Au reste, ce serait déformer la pensée withmanienne, même parvenue à son stade le plus haut, que de la confondre avec l’altruisme décharné, desséché, du puritain. Rien d’immatériel dans cette communauté réaliste, tout entière tournée vers l’action, au point que, pour elle, agir est encore la plus fervente manière de prier. Son objet étant la prise de possession, la mise en valeur du monde, l’exploitation intensive de la planète Terre, cette République de camarades que le poète confond dans son imagination avec la Démocratie en marche, ne saurait se contenter des promesses de l’Au delà.
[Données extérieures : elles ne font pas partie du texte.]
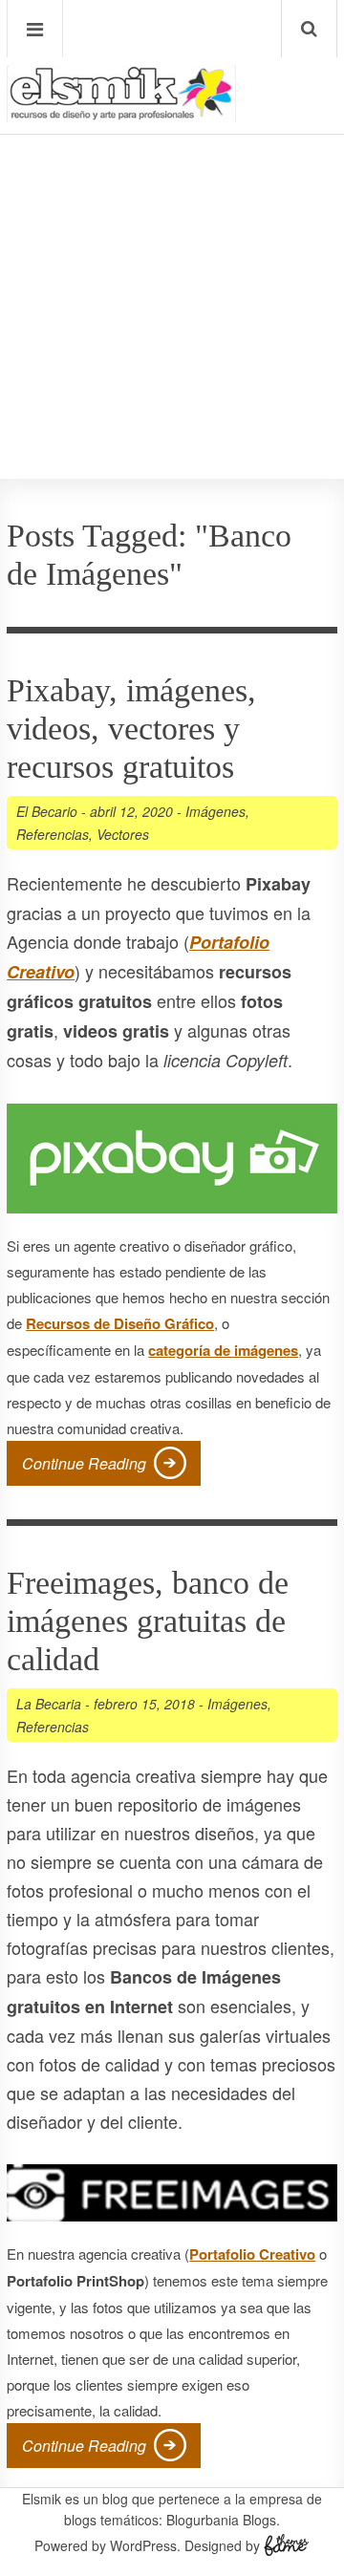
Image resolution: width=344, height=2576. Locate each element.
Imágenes (215, 811)
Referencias (52, 834)
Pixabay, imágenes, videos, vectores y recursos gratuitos (131, 728)
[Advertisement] (172, 249)
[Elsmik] (121, 114)
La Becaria (48, 1703)
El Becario (46, 811)
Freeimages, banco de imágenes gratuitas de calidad (148, 1621)
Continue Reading (84, 1463)
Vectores (123, 834)
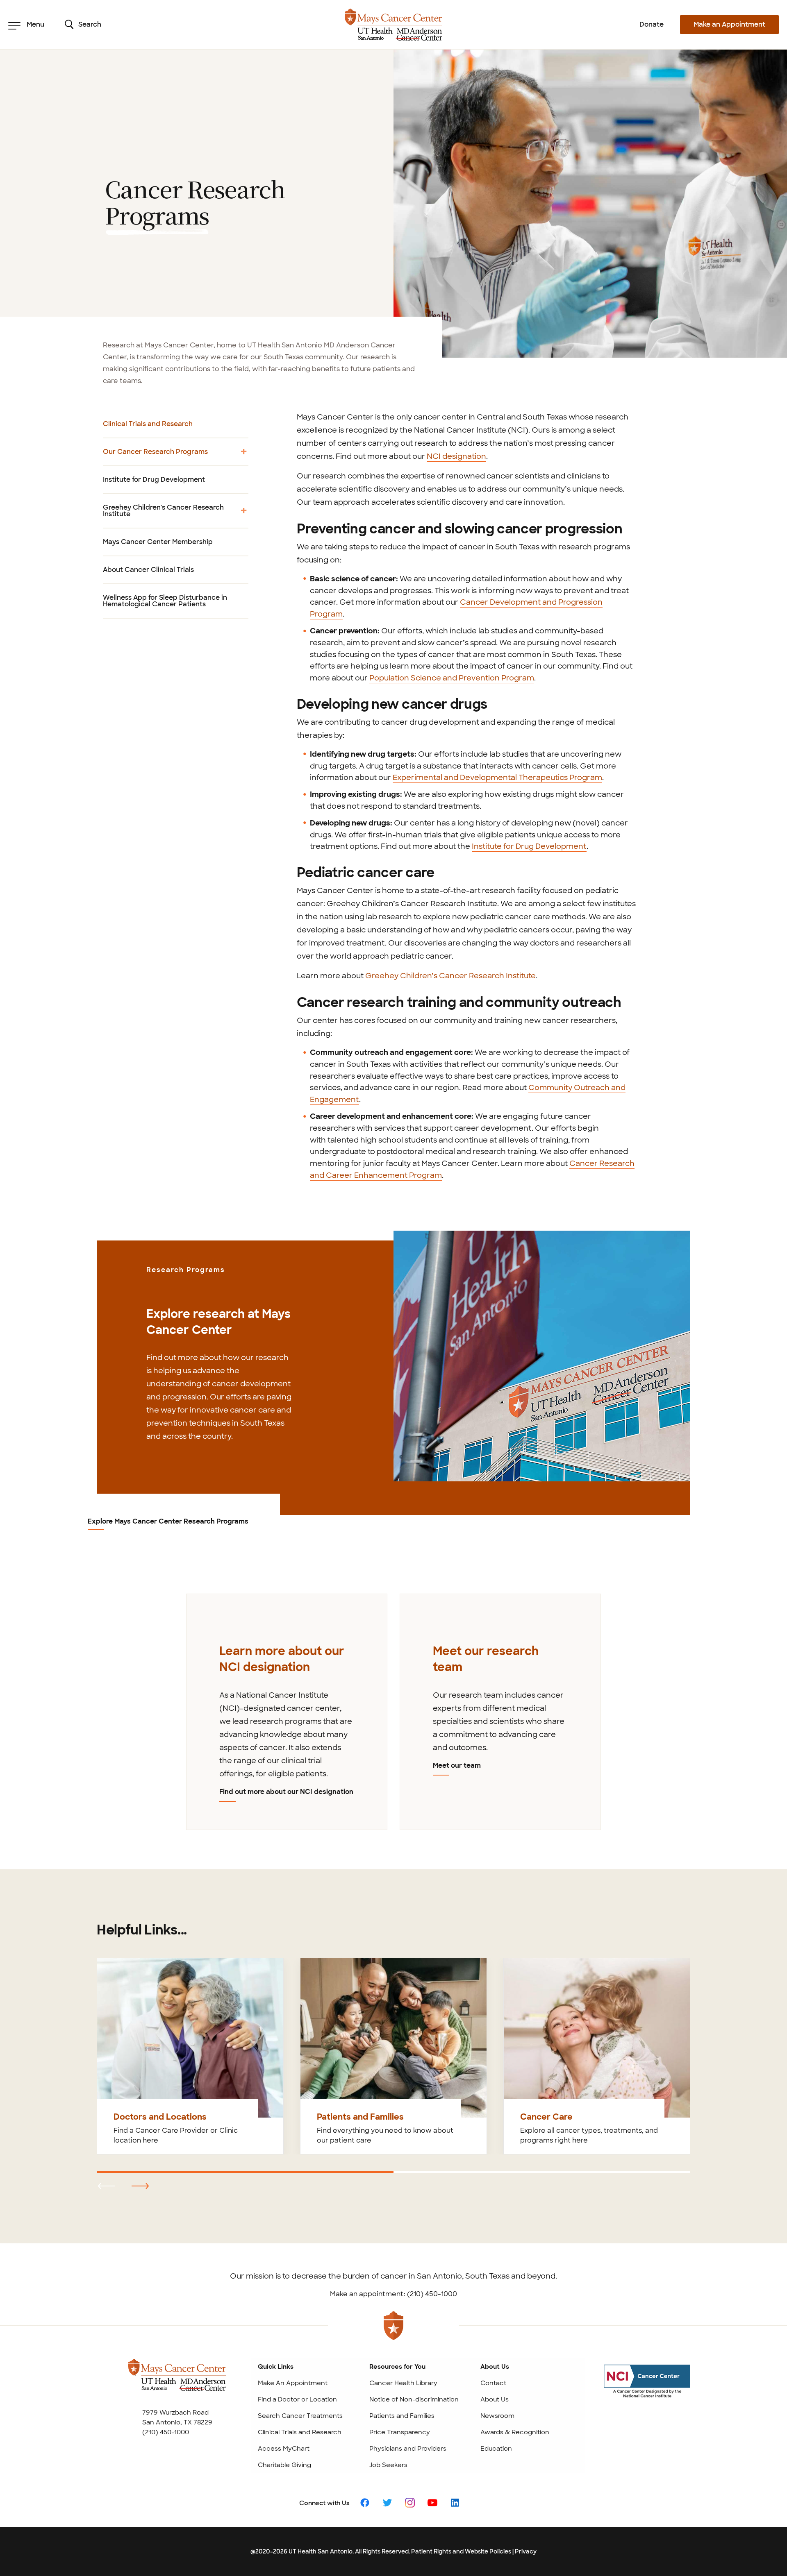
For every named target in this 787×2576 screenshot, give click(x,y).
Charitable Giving (284, 2465)
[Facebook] (365, 2502)
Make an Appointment (729, 24)
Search (89, 24)
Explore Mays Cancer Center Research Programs (168, 1522)
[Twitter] (387, 2502)
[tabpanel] (286, 1712)
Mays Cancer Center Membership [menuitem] (158, 541)
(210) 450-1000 (165, 2432)
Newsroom (497, 2416)
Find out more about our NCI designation (286, 1791)
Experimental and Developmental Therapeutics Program (497, 777)
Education (496, 2448)
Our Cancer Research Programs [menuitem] (155, 456)
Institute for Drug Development (529, 846)
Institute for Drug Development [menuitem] (154, 479)
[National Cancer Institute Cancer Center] (647, 2388)
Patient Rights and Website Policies (461, 2551)
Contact (493, 2383)
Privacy (526, 2551)
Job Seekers (388, 2465)
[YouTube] (432, 2502)
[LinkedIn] (455, 2502)
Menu (35, 24)
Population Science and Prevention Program (451, 678)
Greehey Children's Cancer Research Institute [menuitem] (163, 515)
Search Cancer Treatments (300, 2416)
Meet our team (457, 1765)
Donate (651, 24)
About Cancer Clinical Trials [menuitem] (148, 569)
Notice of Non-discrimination (414, 2399)
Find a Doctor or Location (297, 2399)
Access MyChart (283, 2448)
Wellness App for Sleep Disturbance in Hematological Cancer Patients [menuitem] (165, 600)
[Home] (393, 24)
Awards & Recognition (514, 2432)
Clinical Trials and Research (299, 2432)
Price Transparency (399, 2432)
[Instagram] (410, 2502)
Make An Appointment (293, 2383)
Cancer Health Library (403, 2383)
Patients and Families (401, 2416)
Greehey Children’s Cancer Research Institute (450, 976)
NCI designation (456, 456)
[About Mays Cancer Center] (177, 2382)
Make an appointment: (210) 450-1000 (393, 2294)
Elle veut à son labeur un couronnement immédiat et autre chose que des palmes pour récompenses : des champs, des mines, des forêts, des lignes de navigation, des pêcheries. Un certain sensualisme violent, substantiel, demeure au fond de la doctrine.

Mais c’est la qualité de la force, ici, qui purifie tout. L’expansion optimiste de l’être s’impose comme un phénomène naturel et se justifie elle-même d’abord par l’ampleur de son propre jeu. Quand on dit d’un homme : « C’est un élément », le mot, déjà, implique un commencement de consécration par le fait, laquelle est entourée, souvent, d’une sorte de respect religieux. Ainsi en va-t-il de l’âme du vieux Walt. L’idée hédoniste, qui assigne le plaisir pour but à la vie, semble bien médiocre, bien bourgeoise, en comparaison de cet esprit de conquête pacifique. « Carpe diem », cela signifie : « Borne-toi à tirer le meilleur parti possible de ce qui est, ou à profiter de l’occasion, du hasard. » Bonheur à la petite semaine qui ne saurait convenir aux équipes vaillantes, aux découvreurs d’horizons. En résumé, dans les joies physiques, telles que les recommande à ses amis le compagnon au large feutre, immense est la part de la volonté.
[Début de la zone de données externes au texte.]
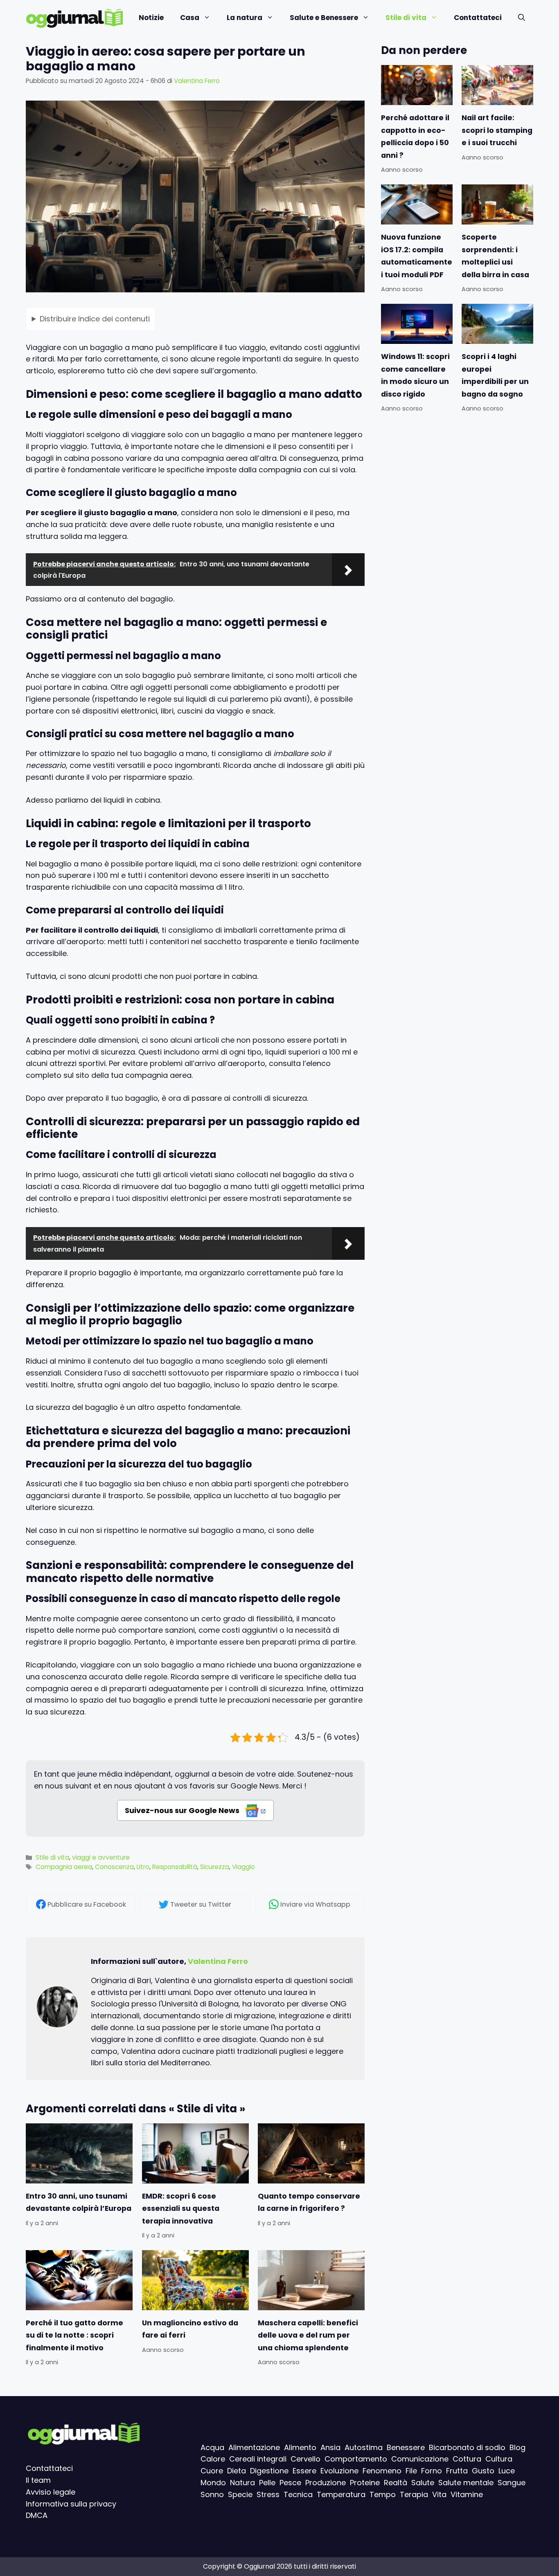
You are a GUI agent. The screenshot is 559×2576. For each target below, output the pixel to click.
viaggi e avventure (101, 1857)
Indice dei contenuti (95, 318)
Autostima (364, 2447)
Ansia (330, 2447)
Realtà (395, 2482)
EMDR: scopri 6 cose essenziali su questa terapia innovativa (180, 2208)
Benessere (406, 2447)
Immense aussi la part de la bonté. Et cette seconde justification est indispensable à la force pour qu’elle n’apparaisse pas comme un déchaînement d’instincts destructeurs, pour qu’elle soit bénie — ou simplement pardonnée.

Une bonté solaire, dans l’œuvre de Withman, éclaire et réchauffe toutes choses. Mais, sous ce rapport, dans l’existence du poète, la période d’illumination, ce fut de 1861 à 1865, l’époque de la guerre civile entre les États du Nord et les États du Sud. Dès la fin de 1862, délaissant toute autre occupation, l’écrivain se fit infirmier volontaire, ou plutôt visiteur et consolateur des blessés. Ce sang jeune et viril coulant par tant de plaies, ces espoirs fauchés dans leur printemps, cet héroïsme gaspillé dans des batailles fratricides, tout cela lui fendait le cœur. Cependant, il s’imposait de sourire pour ne pas ajouter aux épreuves de ses enfants la vue déprimante d’un visage chagrin. « Il n’apportait parmi eux, écrit John Burroughs, d’après le témoignage d’un chirurgien militaire, ni sentimentalisme ni morale et ne parlait jamais à aucun homme de ses « péchés » ; mais il lui donnait quelque chose de bon à manger, avec un mot réconfortant ou un petit cadeau, accompagné d’un regard. Il avait une face rubiconde, des vêtements propres, et portait une fleur ou une branchette verte au revers de sa veste. L’été en traversant les champs, il cueillait une grosse botte de fleurs de pissenlit et de trèfle rouge ou blanc, les apportait et en parsemait les lits, pour qu’elles rappelassent aux malades le grand air et le soleil ».



  1. Entre autres, Léon Bazalgette, en France.
  2. Dans une lettre à John Addington Symonds (19 août 1890).